Агранов передернулся.

— Ваше дело, я хотел облегчить участь вашу и ваших друзей.

— Вы давно в партии, товарищ Агранов?—спросила я.

— Это не относится к делу, а что?

— Вас преследовало царское правительство?

— Разумеется, но я не понимаю…

— А вы тогда выдавали своих близких для облегчения своей участи?

 


* Агранов, Яков Савлович (?—1938). Расстрелян во время чисток.

 

** Мельгунов, Сергей Петрович (1879—1956), Эмигрант с 1823 г.

 

- 41 -

Он позвонил.

— Отвести гражданку в камеру. Увидим, что вы скажете через полгодика...

В этот раз я также отказалась ему отвечать.
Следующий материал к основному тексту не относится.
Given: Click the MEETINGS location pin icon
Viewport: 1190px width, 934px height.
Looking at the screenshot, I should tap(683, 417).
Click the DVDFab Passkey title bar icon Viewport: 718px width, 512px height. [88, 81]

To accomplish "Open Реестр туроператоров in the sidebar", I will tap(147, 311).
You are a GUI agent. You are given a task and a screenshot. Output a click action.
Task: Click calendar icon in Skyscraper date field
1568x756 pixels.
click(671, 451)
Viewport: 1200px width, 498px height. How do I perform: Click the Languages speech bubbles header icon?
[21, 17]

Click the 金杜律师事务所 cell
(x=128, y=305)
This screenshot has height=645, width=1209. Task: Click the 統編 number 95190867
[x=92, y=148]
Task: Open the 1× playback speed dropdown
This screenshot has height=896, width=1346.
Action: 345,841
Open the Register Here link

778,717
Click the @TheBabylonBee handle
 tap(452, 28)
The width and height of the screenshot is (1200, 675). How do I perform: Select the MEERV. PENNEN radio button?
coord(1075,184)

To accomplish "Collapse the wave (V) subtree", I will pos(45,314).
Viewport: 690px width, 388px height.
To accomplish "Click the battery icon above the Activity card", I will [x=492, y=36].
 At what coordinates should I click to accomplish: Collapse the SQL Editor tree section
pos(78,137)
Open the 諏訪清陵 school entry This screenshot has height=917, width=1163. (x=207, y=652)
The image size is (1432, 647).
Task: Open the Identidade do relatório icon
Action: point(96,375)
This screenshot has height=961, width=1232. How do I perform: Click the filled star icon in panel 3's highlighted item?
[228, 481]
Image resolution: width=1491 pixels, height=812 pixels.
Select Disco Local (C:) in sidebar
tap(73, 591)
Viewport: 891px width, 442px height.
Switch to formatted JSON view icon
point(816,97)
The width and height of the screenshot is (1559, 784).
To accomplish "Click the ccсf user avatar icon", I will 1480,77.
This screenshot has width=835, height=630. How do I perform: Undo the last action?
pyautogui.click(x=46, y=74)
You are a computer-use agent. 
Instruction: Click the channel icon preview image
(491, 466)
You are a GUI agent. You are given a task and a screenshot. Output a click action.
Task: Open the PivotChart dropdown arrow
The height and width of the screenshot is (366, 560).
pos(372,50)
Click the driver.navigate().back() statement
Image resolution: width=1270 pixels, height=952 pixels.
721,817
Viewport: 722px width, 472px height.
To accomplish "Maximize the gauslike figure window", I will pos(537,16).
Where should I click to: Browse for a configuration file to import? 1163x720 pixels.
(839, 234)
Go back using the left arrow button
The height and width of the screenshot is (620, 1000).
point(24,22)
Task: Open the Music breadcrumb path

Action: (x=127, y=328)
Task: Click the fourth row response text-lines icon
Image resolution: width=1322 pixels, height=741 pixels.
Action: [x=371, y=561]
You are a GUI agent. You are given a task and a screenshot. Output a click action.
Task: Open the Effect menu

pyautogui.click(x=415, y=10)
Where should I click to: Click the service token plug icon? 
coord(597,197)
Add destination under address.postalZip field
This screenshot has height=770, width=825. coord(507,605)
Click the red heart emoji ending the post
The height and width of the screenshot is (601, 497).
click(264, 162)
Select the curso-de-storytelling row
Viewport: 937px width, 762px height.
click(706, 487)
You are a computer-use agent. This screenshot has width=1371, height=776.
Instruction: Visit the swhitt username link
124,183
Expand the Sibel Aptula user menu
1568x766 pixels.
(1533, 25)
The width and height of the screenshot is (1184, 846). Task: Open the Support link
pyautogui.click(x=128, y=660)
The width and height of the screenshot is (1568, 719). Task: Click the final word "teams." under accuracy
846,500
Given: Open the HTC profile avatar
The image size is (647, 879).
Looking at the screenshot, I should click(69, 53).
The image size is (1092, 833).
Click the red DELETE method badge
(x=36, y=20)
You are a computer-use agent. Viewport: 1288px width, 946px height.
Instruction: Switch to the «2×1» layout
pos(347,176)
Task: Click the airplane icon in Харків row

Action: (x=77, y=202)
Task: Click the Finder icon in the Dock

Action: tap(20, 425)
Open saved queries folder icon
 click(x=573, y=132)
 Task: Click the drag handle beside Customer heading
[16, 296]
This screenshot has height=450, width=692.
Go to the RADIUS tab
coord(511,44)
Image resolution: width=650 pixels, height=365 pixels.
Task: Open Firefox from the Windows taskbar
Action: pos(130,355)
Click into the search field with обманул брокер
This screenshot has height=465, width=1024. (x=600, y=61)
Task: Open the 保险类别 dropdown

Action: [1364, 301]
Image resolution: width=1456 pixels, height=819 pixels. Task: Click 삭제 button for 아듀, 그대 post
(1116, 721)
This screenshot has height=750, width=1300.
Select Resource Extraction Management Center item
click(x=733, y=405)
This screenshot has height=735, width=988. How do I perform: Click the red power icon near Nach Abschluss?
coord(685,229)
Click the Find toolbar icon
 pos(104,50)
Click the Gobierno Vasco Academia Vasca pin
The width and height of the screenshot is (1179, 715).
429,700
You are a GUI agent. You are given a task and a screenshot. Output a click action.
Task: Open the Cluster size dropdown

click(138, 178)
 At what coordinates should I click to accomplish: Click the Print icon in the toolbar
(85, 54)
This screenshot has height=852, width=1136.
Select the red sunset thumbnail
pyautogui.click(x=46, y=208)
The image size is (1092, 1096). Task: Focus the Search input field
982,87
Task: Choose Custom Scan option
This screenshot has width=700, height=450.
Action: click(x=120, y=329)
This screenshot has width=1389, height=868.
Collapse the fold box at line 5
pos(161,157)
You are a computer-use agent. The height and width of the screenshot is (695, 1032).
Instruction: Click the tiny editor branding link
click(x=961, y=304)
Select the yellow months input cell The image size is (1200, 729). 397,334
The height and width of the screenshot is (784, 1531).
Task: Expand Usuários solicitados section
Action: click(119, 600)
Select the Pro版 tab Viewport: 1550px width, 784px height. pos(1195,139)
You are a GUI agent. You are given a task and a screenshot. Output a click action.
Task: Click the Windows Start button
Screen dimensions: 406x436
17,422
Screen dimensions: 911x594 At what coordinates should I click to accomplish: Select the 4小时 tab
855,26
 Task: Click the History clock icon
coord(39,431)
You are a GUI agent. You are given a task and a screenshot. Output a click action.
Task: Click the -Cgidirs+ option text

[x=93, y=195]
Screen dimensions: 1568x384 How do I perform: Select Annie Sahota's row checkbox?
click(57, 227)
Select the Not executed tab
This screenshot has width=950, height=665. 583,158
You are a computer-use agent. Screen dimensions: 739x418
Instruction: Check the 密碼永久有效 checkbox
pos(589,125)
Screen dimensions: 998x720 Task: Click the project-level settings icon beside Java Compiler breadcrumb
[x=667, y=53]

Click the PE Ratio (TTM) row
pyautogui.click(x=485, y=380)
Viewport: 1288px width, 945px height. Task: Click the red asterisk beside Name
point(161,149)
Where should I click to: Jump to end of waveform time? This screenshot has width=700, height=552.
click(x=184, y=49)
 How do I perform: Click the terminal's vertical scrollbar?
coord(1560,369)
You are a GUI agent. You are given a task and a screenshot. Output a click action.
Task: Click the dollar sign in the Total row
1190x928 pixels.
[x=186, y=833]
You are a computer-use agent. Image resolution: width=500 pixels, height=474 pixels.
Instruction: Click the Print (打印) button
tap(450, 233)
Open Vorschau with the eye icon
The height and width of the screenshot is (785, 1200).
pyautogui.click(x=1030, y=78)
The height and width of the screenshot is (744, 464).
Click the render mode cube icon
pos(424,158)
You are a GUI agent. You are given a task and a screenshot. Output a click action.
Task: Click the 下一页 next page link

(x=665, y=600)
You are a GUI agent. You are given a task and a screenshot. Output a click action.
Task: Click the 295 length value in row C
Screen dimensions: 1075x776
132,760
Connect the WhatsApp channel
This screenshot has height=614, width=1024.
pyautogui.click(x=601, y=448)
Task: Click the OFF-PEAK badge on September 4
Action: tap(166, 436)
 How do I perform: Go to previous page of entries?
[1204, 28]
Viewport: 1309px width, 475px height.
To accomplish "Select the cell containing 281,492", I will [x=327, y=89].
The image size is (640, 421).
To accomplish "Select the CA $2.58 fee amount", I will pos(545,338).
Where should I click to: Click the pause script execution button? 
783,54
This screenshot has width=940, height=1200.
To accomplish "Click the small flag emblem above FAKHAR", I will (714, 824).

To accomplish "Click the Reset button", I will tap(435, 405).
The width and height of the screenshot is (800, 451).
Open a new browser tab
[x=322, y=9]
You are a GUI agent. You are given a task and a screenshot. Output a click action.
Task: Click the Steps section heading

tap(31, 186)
Нахмурилась и молчала.

— Что это, гражданка Толстая, вы как будто утеряли свою прежнюю бодрость?

Меня взорвало.

— А вам известно, что в тюрьме нет ни капли воды, что заключенных кормили селедкой?

— Вот как? Неужели?

Но я поняла, что он об этом знает.

— Ведь это же пытка, ведь это...

— Стакан чаю,—крикнул Агранов,—не угодно ли курить?—любезно придвинул он мне прекрасные египетские папиросы.

— Я не стану отвечать. Неужели нельзя послать воды хоть в ведрах заключенным?—Стоявший передо мною стакан чаю еще больше разжигал бессильную злобу.

— Не хотите отвечать?—любезная улыбка превратилась в насмешливую злую гримасу.—Я думаю, что если вы посидите у нас еще немного, то сделаетесь сговорчивее. Отвести гражданку в камеру,— крикнул он надзирателю.

Нам принесли кипяток только к вечеру.

Я просидела два месяца на Лубянке-2. После угрозы Агранова я не ждала скорого освобождения и удивилась, Когда надзиратель пришел за мной, — Гражданка Толстая! На свободу! Перед тем как выйти из камеры, я по всей стене громадными буквами написала: «Дух человеческий свободен! Его нельзя ограничить ничем; ни стенами, ни решетками!»